We also computed a weighted linear fit to the data, but in this case include those points with predicted 160 μm flux densities >2 Jy. Based on the linear fit, CF = 39.24 + 2.58(P160) MJy sr−1 MIPS160−1, where P160 is the predicted 160 μm flux density. The formal uncertainties on the intercept and slope from the linear fit are 1.29 and 0.76 MJy sr−1 MIPS160−1 Jy−1, respectively, indicating that the slope is significant at the 3.4 σ level. This reflects the influence of the response nonlinearity above 2 Jy and can be used to provide an approximate calibration of targets with flux densities >2 Jy. Inspection of the points in Figure 6 suggests that the nonlinearity may affect photometry at the 20% level for targets with flux densities near 4 Jy, somewhat more than would be derived based on the linear fit to the data.

9.1. Uncertainty on the 160 μm Absolute Calibration

As suggested above, observers are typically more interested in the uncertainty they should assume for the flux density they determine from a single observation of a target than they are in the formal uncertainty on the calibration factor determined from an ensemble. Here we compare the 11.6% uncertainty estimated above to the uncertainty we would expect given the other uncertainties in the inputs to the calibration. The relevant uncertainties to consider are (1) the photometric repeatability at 160 μm, (2) the uncertainties in the 24 and 70 μm calibrations, (3) systematic uncertainties associated with color and aperture corrections, and (4) uncertainties inherent to the models used in the calibration.

We have assessed the photometric repeatability of the 160 μm channel two ways. Because we have relatively few repeated observations of stable (i.e., nonasteroidal), red sources, we analyzed 81 160 μm observations of a stellar calibrator (HD 163588) and found that those measurements exhibited an rms scatter of 3.4%. While those data are severely impacted by the short‐wavelength ghost, they do provide a valid measure of the repeatability delivered by the readout electronics and the end‐to‐end data analysis for a very bright source. We have also analyzed five 160 μm observations of IRAS 03538−6432, which has a very red near‐IR:160 μm color and a 160 μm flux density of ≃1.04 Jy (Klaas et al. 2001), finding an rms scatter of 5.5%. We adopt 5% as our current estimate of the repeatability.

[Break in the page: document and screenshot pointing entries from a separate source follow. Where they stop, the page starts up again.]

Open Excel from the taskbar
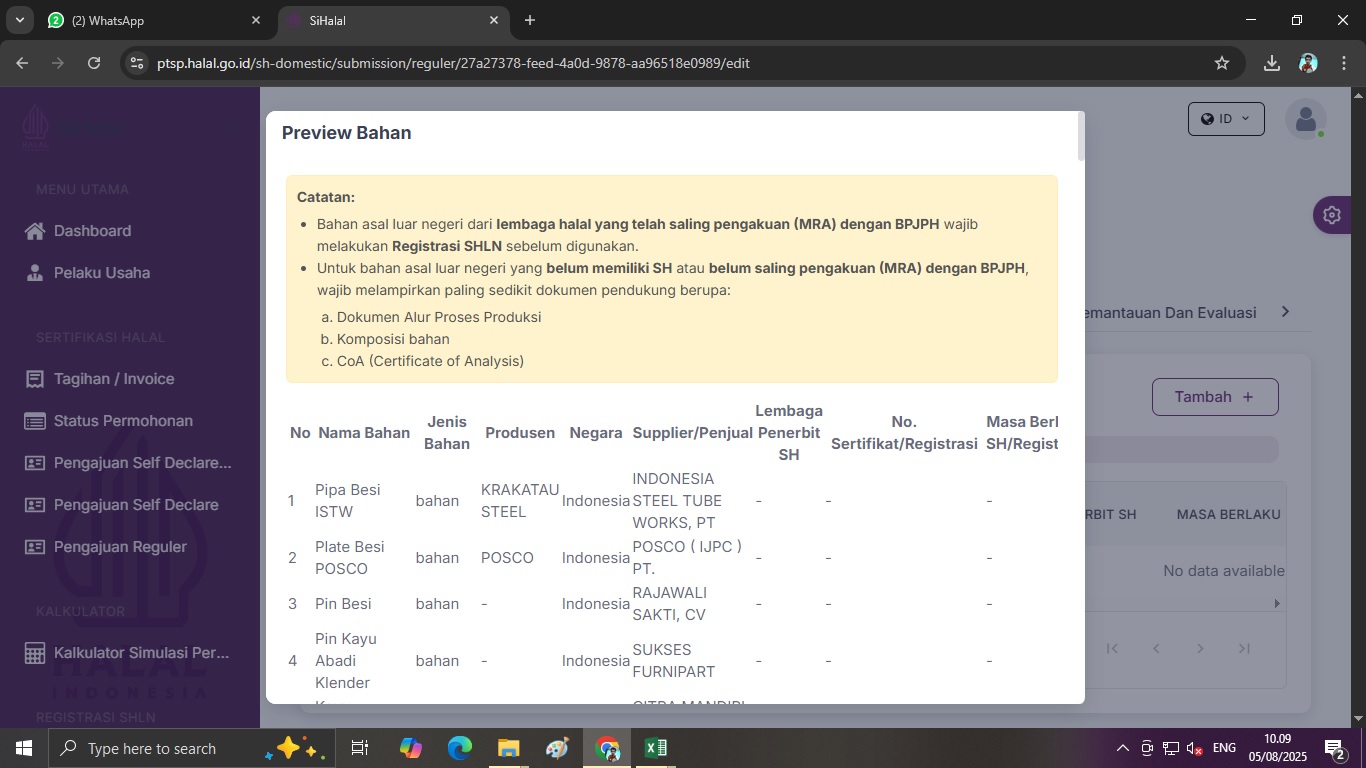Screen dimensions: 1366x768 coord(656,748)
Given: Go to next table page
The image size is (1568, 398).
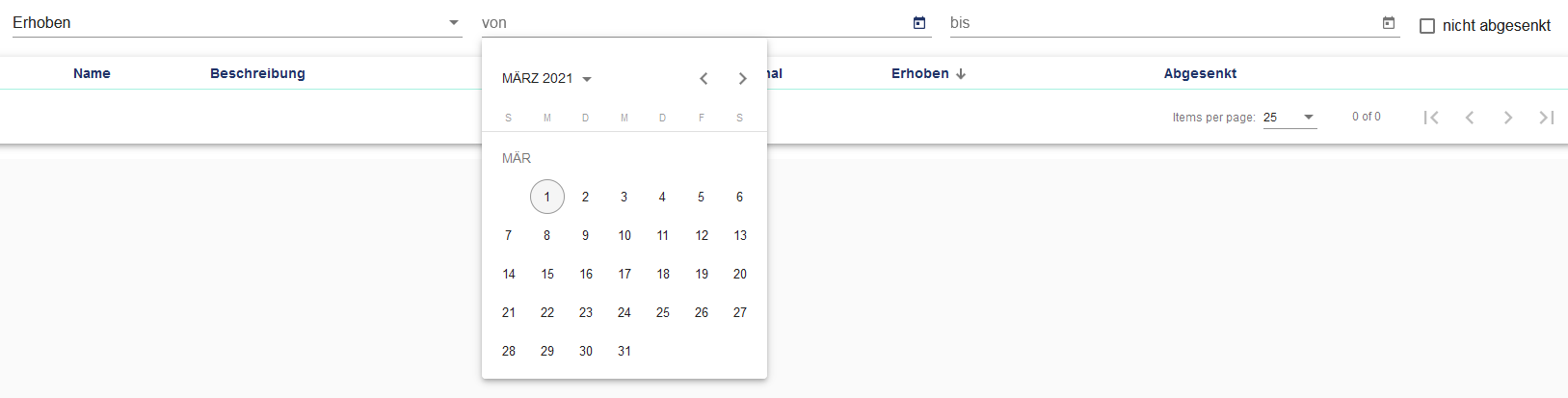Looking at the screenshot, I should pyautogui.click(x=1508, y=118).
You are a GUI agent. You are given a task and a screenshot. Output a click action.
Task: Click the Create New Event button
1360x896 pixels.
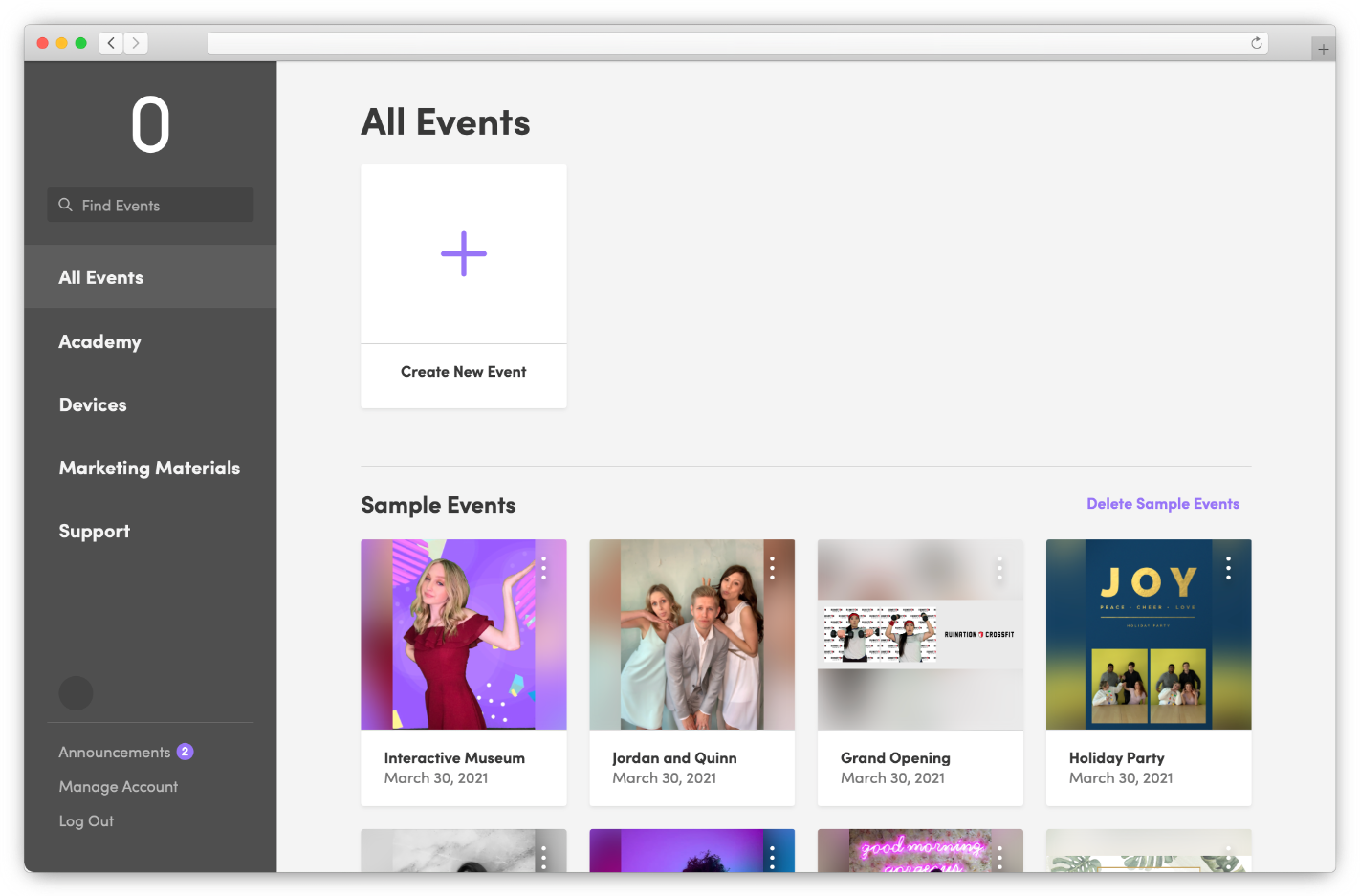point(464,372)
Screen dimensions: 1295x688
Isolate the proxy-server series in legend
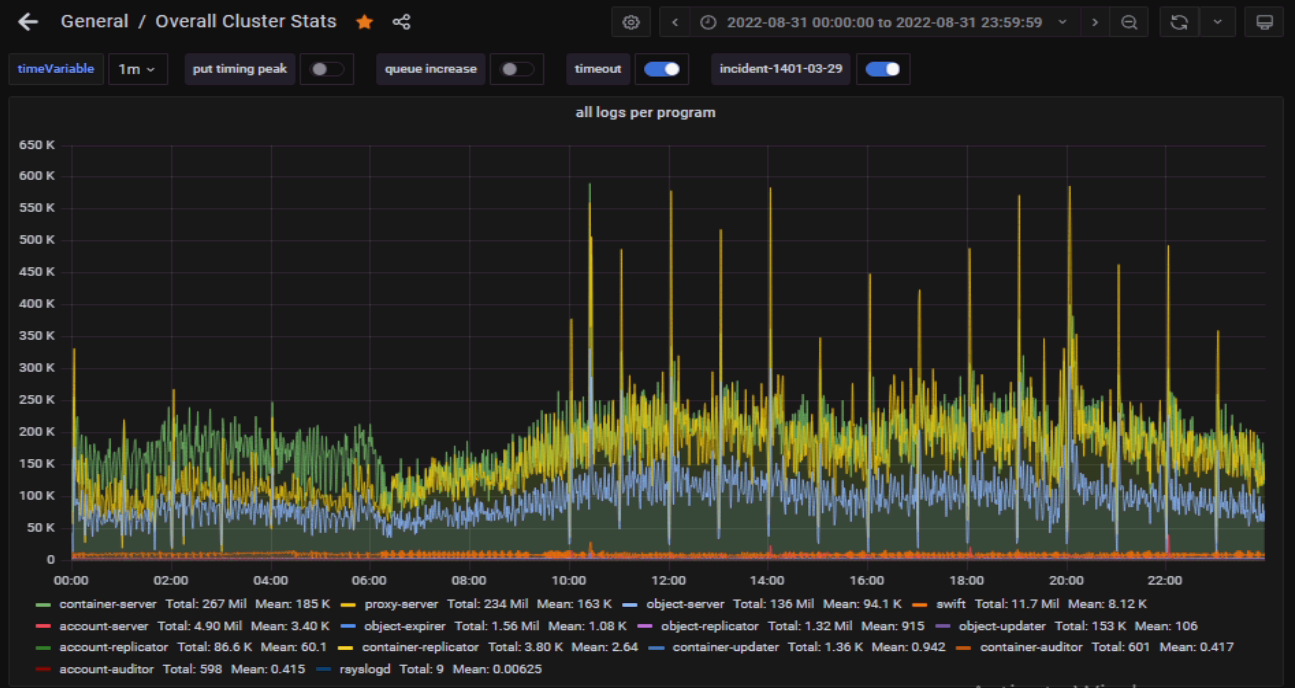400,604
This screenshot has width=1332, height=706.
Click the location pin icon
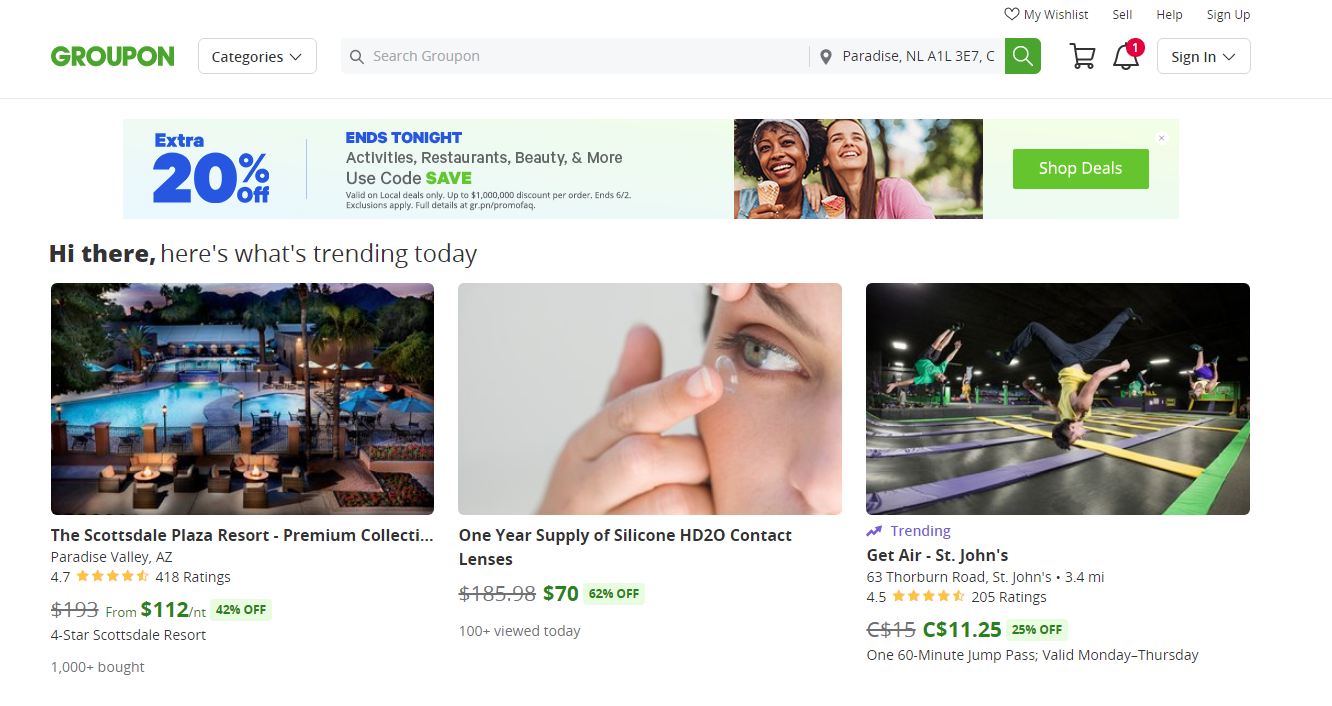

The uncertainties in the calibrations of the shorter MIPS bands are estimated to be 2% (24 μm: Engelbracht et al. 2007) and 5% (70 μm: Gordon et al. 2007). As noted earlier, taken in combination and ignoring any other uncertainties, these place a lower limit on the 160 μm calibration uncertainty of 7%. The color corrections we have applied are very modest (a few percent) and thus are unlikely to contribute significantly to the calibration uncertainty. The 24 and 70 μm photometry was done identically to the way it was done for the calibrations of those bands and thus should not impose any additional uncertainty or systematic bias on the results used here.

The 160 μm aperture correction we used, 2.60, is large and probably uncertain at the level of a few percent. Uncertainty in the aperture correction will be irrelevant if others use the same aperture (i.e., 24 , with a sky annulus of 64''–128'') and correction to perform photometry of point sources, and we encourage observers to use this aperture when practical. However, we cannot assume that such will be the case. Checks of 160 μm measurements of extended sources (see below) against previous missions show agreement to within about 6%, suggesting that our aperture corrections are reasonably accurate. As noted earlier, we find no evidence that the aperture correction for the 24'' aperture is any more uncertain than that for the 48'' aperture, where the aperture correction is a more modest (and model‐based) 1.60. For lack of good 160 μm observations to further assess the uncertainty in the aperture corrections, and based on our experience with the 24 and 70 μm calibrations, we adopt an uncertainty of 3% for our 160 μm aperture corrections. This uncertainty should be interpreted as applying to the 48'' aperture, and as being empirically verified as transferable to the 24'' aperture.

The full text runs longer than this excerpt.